> _PROBLEM STATEMENT_
Every line below between the line holding "This screenshot has height=674, width=1580." and the line holding "The width and height of the screenshot is (992, 393).", inclusive, should be repeated exactly, and all other lines omitted.

> _RECORDS TO USE_
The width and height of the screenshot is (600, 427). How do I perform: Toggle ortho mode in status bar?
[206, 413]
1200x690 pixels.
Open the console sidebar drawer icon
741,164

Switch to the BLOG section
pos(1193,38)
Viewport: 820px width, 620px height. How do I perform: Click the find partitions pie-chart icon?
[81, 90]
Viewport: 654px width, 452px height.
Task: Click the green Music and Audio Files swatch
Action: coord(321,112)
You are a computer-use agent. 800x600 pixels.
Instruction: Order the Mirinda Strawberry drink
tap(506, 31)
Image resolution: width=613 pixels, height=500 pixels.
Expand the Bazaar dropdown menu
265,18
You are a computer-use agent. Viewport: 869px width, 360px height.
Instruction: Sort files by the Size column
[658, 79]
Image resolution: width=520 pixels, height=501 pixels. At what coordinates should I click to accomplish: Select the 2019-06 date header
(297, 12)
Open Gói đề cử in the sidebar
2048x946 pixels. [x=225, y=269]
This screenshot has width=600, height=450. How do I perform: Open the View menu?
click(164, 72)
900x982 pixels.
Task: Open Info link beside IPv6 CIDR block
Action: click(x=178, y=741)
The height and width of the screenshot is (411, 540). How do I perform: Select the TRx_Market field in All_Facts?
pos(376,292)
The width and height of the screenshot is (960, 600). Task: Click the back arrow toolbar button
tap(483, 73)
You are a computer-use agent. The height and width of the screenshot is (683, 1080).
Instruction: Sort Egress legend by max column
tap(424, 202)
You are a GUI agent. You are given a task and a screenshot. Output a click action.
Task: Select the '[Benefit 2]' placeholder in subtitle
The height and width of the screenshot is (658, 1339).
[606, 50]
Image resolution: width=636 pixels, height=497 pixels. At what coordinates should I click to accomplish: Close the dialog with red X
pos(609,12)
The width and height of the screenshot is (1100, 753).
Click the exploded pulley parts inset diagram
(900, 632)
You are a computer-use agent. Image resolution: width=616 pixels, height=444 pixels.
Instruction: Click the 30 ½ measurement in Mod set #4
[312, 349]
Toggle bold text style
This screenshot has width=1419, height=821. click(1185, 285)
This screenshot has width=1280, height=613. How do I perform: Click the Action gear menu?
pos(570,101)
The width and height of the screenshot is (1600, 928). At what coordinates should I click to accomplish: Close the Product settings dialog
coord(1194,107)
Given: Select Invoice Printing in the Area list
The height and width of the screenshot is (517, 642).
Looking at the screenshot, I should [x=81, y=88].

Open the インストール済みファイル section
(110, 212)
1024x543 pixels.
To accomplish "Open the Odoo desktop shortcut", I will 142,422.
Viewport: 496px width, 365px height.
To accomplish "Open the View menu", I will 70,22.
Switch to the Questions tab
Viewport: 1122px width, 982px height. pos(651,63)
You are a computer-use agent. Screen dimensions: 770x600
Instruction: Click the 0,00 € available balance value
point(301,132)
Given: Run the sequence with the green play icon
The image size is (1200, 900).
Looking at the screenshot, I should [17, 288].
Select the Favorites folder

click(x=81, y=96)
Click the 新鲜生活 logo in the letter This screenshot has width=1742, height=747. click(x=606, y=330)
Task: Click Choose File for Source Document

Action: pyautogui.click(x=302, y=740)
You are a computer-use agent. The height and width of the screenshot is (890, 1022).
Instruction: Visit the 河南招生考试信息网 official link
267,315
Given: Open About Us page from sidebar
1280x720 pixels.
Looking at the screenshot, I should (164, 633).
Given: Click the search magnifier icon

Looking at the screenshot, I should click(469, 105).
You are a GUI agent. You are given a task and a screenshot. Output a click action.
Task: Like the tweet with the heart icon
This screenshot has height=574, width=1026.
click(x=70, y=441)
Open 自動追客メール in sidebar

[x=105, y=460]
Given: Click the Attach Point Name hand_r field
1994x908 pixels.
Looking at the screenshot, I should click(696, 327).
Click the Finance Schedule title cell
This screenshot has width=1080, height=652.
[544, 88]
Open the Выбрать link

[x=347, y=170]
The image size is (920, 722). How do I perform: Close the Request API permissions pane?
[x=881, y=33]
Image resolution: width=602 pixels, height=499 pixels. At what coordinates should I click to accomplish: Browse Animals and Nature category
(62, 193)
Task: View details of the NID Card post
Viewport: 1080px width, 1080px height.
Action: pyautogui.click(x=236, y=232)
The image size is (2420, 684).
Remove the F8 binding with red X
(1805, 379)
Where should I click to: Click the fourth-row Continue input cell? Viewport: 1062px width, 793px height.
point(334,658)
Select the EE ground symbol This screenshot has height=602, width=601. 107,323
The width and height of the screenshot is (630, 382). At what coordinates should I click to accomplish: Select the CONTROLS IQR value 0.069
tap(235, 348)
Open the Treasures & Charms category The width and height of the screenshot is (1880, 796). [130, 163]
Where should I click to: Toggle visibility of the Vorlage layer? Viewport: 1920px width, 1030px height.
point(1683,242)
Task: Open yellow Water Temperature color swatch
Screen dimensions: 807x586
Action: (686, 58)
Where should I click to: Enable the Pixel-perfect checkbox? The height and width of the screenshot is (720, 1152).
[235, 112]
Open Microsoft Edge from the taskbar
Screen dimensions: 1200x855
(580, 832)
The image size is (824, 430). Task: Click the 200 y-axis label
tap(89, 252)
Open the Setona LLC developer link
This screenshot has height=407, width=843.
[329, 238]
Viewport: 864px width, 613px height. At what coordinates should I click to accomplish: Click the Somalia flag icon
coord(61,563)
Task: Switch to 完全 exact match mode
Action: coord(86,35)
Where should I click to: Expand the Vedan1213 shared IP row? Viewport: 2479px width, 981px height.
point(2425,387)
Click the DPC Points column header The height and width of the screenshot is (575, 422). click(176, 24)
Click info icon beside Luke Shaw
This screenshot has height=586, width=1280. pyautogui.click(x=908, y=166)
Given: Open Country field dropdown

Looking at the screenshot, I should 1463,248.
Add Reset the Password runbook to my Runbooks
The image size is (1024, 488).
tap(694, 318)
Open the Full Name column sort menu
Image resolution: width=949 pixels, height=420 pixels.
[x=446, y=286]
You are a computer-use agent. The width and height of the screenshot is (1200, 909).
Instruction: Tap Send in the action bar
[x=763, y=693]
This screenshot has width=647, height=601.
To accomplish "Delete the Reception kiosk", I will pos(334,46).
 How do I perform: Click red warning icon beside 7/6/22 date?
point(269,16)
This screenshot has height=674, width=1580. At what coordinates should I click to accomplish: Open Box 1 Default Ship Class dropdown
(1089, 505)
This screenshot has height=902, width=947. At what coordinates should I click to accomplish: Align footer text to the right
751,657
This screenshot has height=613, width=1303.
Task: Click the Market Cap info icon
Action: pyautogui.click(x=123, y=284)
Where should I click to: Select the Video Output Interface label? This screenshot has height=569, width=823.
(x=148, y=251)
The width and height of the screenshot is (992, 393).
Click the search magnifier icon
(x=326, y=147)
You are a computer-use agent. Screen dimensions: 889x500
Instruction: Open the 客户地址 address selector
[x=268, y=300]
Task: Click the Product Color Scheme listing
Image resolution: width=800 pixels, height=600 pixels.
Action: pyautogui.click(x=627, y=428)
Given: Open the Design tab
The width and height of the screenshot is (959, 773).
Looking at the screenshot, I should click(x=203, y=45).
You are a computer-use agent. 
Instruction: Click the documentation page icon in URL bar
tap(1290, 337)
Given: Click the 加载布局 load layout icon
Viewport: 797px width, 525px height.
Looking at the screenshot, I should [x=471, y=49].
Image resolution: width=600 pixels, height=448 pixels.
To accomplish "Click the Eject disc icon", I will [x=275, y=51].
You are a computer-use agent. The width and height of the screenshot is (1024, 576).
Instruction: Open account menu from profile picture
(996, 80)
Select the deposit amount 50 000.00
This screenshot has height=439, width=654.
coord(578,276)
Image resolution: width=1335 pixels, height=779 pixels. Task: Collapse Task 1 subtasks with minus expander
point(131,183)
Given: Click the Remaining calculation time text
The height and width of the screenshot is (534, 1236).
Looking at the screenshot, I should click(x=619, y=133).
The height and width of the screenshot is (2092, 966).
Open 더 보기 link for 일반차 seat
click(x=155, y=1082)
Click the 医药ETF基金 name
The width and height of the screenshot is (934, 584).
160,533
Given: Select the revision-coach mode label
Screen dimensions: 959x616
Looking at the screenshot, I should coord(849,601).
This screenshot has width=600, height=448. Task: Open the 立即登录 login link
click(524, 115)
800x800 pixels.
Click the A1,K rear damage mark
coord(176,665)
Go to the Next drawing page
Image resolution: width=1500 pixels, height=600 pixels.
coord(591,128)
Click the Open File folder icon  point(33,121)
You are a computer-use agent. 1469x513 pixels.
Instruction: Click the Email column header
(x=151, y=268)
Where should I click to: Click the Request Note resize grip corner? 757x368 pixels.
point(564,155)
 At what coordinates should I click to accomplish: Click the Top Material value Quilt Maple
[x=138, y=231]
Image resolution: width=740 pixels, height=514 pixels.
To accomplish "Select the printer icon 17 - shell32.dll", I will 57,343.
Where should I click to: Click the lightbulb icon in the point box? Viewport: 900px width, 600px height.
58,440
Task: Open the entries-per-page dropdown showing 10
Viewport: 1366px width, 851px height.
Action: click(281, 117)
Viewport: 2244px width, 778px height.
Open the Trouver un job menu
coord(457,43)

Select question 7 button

> _SOLUTION BELOW_
This screenshot has height=674, width=1580. At what coordinates should I click to accomplish: Open Box 1 Default Ship Class dropdown
(1089, 505)
This screenshot has height=902, width=947. At what coordinates should I click to accomplish: Align footer text to the right
751,657
This screenshot has height=613, width=1303.
Task: Click the Market Cap info icon
Action: pyautogui.click(x=123, y=284)
Where should I click to: Select the Video Output Interface label? This screenshot has height=569, width=823.
(x=148, y=251)
The width and height of the screenshot is (992, 393).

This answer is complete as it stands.